Sunday, August 27, 2017
Texas is in deep trouble
I'm feeling very sorry for the people along the Gulf Coast in Texas. It's hard for me to fathom the amount of rain they are still experiencing. Four inches of rain an hour and up to 60 inches of rain total (that's 5 feet!!) seems almost incomprehensible. In July we had enough rain in a couple of days that the water in the Saint Mary's River got up to about two feet under the bridge that I see from my balcony. At times I have seen the rain come down so fast, with wind so strong that the rain was blowing sideways, but still we seldom had more than a few inches a day. I've always felt that a flood could be the worst natural disaster to clean up after.
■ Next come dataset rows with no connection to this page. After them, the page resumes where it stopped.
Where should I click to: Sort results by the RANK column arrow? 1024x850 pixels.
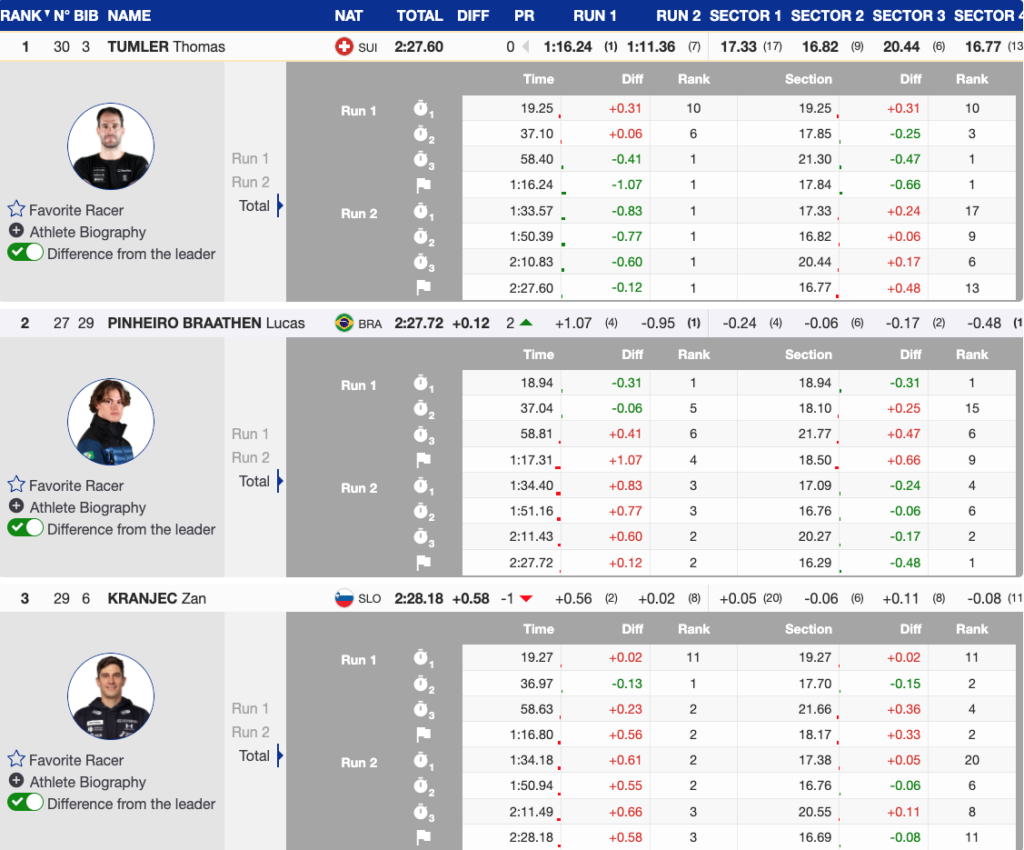pyautogui.click(x=46, y=14)
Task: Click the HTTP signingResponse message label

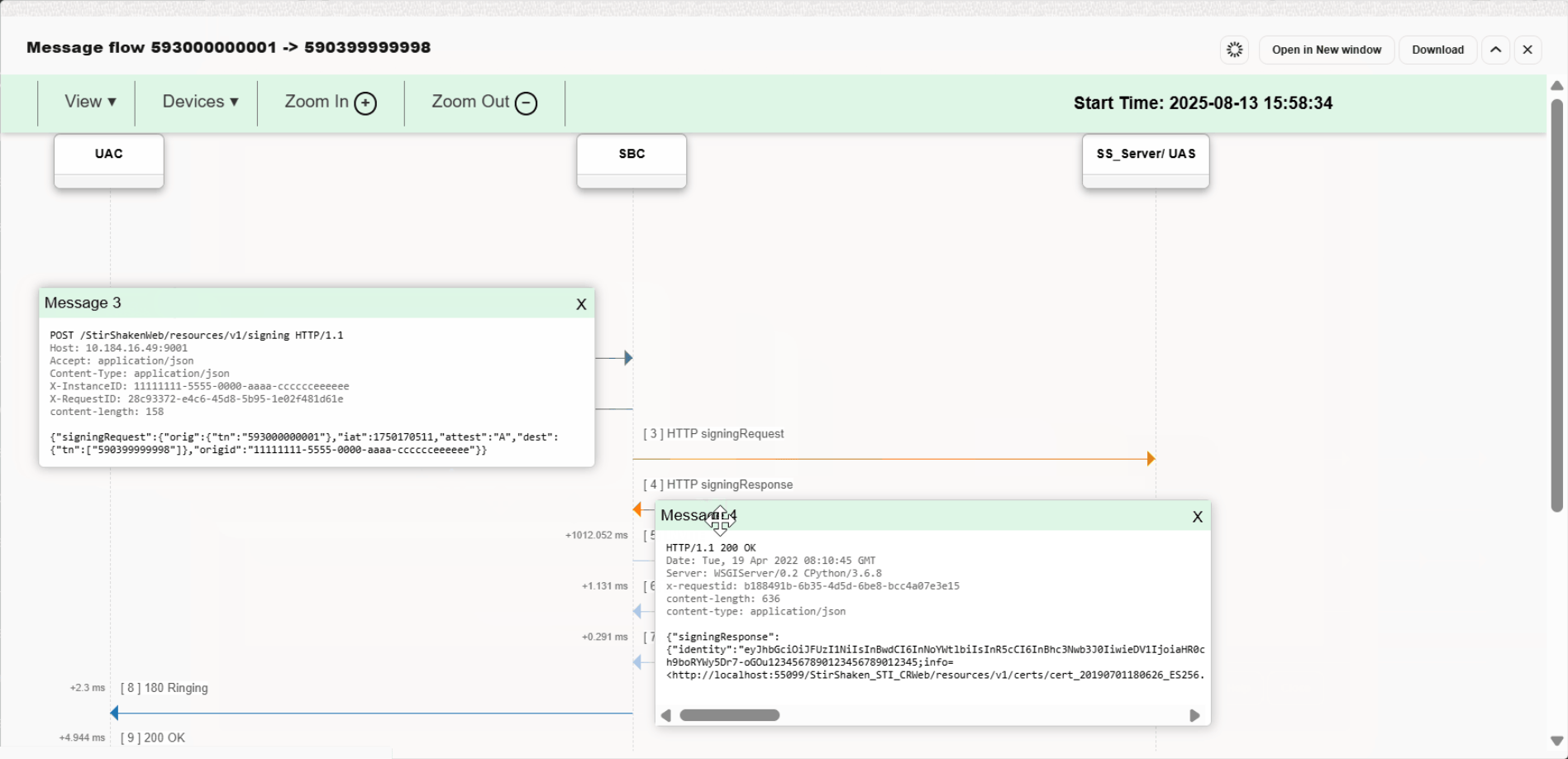Action: (718, 485)
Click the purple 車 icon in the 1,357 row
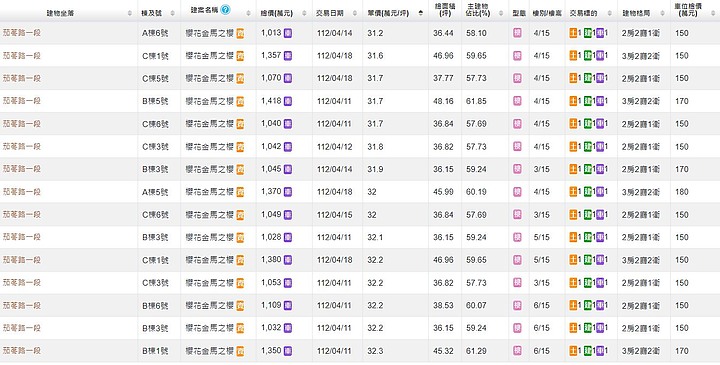 click(x=600, y=56)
Assuming no loss of life, if your house burns down or is covered in a mudslide or blown away in a tornado it's essentially gone and you start over, rebuild, everything is new. With a flood, you face endless hours of pumping out water, scrubbing out mud, salvaging and cleaning whatever you can, hoping you've gotten all the moisture out so mold doesn't grow in your walls and generally staying with a house that will never be quite the same. Some years ago, when I was a Realtor, I showed a vacant house to a buyer. I had been told the house was vacant but not that it had sustained flood damage. Evidently people had done a quick job of clean up after some minimal broken water pipe damage, then locked up and moved on. That was in the winter. When I showed the house on a hot August day black mold had climbed up several walls and the air was unsafe to breathe. The listing agent later told me that the bank that had reposessed the property refused to make any repairs. Probably needless to say, my buyer did not buy this property even though he was looking for a 'fixer upper'. Anyway, flood damage is terrible. Say a prayer for the people of Texas.